The first outing was a cinch. Sure, Bugsy had to jog every dozen steps to keep up with Chance. And I focused on keeping the lead a certain length. Too short I dragged the pony. Too long and the rope hooked around my toe.
But they stayed shoulder to shoulder. And I felt pretty damn smug about my horse handling.
But I forgot the cardinal rule about horses: the first try is always easy. It’s the second try that’s trouble. When they know what’s going on.
On our sophomore voyage, Bugsy decided that a forced march was not his liking. He didn’t want to jog along like a giddy golden retriever. So instead he’d rather behave like an anchor…being dragged behind a boat. I clucked at him, I growled at him, I yanked on the lead. But he plodded behind…as slowly, as possible.

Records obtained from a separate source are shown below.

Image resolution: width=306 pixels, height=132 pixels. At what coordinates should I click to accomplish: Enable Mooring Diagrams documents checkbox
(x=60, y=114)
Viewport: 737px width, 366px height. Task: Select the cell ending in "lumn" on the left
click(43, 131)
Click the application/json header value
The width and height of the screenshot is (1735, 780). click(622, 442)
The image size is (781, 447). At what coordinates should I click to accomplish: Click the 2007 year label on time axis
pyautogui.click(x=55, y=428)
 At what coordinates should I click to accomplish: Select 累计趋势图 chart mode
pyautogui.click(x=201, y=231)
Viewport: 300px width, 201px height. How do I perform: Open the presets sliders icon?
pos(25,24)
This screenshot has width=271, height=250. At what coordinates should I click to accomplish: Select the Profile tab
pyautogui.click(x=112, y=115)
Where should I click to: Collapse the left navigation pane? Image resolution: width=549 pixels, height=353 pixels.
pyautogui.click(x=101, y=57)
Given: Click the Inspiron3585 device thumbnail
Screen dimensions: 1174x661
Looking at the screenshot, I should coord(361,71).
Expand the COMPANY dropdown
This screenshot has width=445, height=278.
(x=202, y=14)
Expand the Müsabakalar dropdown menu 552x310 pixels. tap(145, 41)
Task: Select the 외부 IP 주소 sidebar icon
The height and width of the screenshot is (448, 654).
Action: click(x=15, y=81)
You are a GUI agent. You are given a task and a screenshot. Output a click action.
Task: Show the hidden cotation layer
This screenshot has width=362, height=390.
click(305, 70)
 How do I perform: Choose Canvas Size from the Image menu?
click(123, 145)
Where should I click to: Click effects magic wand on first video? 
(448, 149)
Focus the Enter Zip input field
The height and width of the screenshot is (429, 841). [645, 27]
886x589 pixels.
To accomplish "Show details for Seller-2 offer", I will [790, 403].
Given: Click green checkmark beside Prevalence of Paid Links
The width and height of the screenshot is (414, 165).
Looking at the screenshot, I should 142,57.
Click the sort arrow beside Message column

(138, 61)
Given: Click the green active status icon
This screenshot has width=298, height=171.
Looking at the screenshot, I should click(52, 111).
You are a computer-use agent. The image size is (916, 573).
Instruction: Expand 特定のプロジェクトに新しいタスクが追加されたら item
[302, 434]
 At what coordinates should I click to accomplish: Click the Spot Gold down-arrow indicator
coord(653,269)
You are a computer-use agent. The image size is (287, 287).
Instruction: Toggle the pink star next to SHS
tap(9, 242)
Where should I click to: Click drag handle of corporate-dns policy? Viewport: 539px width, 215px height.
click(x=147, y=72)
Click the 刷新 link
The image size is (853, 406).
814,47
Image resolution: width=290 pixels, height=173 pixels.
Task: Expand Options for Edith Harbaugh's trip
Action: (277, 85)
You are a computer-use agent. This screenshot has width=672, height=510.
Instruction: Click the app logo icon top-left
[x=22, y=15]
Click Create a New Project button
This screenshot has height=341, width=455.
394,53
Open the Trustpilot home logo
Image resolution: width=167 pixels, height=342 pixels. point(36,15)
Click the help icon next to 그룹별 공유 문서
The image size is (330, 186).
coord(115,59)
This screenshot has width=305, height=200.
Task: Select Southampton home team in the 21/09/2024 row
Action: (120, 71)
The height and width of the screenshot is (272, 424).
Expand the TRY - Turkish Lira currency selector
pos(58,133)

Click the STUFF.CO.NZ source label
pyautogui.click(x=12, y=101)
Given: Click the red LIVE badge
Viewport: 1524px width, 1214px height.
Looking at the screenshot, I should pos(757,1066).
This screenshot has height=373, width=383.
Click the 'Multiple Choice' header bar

At the neighbors, we encountered cows. More cows. New cows.
Not the black angus attack variety.
They look a little like yaks. Shaggy and sheepdog.
Chance is already non plussed with the bovine species. The last thing he wanted to see was freaky yak cows. He snorted and balked and spooked.
While Bugsy did not. He did his best imitation of a deployed ship’s anchor. The horse I rode plunged in one direction; the 500 pound spotted pony pulled me the other way.
I didn’t feel like like a savvy, competent horsewoman. I felt like an idiot, on the verge of being unseated by a psychotic Thoroughbred, a savvy spotted pony and a Scottish cow.
I don’t know what to do about the neighboring cow population. They seem to be taking over the world. But as for Bugsy’s reluctance about our outings; I’ve decided that he needs an incentive. Preferably a four year old in pink cowboy boots.